___ Input data ___

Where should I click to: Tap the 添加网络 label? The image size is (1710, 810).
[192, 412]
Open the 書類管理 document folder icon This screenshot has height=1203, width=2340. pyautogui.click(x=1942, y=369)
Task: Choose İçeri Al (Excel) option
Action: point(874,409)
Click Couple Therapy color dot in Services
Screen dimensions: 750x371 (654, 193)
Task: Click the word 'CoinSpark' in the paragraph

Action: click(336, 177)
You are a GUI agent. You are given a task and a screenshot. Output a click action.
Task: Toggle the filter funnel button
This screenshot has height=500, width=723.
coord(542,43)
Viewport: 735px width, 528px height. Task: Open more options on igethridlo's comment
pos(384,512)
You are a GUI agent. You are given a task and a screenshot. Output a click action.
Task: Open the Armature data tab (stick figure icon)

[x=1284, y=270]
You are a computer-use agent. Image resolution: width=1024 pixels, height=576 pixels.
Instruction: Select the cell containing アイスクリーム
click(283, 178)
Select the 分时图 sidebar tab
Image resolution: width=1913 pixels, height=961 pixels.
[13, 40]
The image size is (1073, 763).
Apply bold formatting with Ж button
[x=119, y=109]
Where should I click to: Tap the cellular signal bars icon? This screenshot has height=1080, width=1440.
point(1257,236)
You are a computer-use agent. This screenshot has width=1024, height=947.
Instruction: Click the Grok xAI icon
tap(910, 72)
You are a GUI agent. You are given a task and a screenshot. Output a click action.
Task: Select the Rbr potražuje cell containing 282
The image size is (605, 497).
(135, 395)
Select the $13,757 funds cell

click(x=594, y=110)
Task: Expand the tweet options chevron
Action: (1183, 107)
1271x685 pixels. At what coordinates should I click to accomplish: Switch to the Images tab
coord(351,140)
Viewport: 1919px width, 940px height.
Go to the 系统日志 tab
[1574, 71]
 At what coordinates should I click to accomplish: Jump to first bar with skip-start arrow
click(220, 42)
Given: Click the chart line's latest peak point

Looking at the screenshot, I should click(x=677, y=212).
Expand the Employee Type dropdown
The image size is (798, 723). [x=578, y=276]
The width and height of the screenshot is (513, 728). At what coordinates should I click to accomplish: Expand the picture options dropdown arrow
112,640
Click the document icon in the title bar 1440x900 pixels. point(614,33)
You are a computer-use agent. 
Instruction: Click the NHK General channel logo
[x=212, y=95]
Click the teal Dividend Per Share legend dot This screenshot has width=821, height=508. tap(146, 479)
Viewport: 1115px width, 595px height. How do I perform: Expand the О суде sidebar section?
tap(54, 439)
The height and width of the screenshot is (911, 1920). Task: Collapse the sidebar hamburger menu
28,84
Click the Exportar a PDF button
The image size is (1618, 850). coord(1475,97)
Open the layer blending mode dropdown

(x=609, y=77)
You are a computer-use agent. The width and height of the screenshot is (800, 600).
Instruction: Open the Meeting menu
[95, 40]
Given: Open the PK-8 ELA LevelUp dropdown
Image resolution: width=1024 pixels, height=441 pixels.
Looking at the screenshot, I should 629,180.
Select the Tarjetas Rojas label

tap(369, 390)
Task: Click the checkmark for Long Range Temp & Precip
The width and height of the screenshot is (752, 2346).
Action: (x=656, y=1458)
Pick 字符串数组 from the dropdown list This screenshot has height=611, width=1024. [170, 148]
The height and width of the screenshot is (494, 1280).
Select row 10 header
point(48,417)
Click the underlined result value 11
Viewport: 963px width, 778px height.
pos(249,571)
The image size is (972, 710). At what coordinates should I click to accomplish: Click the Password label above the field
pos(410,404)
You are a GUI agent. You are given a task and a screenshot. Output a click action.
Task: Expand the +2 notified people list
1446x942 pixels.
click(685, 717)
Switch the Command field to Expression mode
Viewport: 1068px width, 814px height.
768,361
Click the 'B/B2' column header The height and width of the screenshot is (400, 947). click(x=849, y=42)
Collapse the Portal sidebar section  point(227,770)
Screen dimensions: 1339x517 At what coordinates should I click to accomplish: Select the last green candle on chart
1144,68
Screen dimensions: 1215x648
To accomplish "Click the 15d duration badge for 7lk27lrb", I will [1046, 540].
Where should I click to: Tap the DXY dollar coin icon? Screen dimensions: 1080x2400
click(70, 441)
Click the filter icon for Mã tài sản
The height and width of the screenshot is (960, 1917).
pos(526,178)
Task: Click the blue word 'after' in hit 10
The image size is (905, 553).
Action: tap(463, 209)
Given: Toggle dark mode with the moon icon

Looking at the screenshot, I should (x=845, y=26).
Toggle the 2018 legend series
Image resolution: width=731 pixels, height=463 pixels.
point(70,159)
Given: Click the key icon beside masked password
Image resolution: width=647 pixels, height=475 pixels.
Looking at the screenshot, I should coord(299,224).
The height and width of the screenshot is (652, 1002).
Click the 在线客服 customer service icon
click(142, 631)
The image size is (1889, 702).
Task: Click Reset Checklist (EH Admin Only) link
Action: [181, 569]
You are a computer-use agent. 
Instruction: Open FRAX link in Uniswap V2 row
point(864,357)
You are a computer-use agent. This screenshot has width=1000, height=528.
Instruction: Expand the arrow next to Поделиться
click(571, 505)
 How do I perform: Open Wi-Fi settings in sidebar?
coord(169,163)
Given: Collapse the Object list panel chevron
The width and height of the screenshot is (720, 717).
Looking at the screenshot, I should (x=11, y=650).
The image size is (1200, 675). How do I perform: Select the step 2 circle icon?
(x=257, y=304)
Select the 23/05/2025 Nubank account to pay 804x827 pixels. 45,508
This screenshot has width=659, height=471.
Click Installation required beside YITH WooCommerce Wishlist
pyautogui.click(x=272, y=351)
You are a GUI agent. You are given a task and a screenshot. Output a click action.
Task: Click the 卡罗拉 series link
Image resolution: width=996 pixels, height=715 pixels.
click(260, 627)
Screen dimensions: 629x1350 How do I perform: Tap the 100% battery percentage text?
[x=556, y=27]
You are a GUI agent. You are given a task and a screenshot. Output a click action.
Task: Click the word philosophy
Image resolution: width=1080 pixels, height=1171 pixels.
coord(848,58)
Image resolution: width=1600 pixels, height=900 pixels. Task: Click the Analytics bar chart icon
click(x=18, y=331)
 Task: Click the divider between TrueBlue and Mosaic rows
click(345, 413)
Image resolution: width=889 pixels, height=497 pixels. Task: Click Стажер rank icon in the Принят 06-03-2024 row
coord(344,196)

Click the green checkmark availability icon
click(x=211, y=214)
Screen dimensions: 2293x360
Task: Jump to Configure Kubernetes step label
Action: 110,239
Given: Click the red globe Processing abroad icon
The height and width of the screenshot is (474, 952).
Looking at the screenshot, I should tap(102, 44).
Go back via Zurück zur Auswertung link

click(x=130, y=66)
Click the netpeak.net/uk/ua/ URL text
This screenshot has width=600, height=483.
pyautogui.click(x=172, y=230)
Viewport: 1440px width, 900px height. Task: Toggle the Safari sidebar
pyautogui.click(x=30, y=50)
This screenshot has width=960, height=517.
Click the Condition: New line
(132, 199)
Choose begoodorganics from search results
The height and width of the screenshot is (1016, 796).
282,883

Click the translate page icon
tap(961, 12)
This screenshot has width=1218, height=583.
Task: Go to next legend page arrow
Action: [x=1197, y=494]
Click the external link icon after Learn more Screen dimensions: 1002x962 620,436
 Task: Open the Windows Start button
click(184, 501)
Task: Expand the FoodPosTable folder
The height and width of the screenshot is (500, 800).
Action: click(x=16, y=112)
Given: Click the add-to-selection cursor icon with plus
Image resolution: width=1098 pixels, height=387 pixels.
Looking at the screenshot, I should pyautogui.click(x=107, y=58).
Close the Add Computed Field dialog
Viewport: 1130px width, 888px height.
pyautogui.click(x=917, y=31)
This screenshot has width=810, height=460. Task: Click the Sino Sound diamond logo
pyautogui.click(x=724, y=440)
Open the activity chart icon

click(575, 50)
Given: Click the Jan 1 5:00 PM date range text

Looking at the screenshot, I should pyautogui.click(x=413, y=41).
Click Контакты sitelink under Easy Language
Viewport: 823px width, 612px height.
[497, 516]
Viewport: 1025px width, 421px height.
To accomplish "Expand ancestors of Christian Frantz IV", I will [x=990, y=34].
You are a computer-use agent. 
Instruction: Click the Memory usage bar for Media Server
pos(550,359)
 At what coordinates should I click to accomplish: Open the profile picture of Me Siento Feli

___

» **What is expected**
Your task is to gather all lines from the entries above that hold the word "will".

» **Written reply**
To accomplish "Click the 15d duration badge for 7lk27lrb", I will [1046, 540].
To accomplish "Expand ancestors of Christian Frantz IV", I will [x=990, y=34].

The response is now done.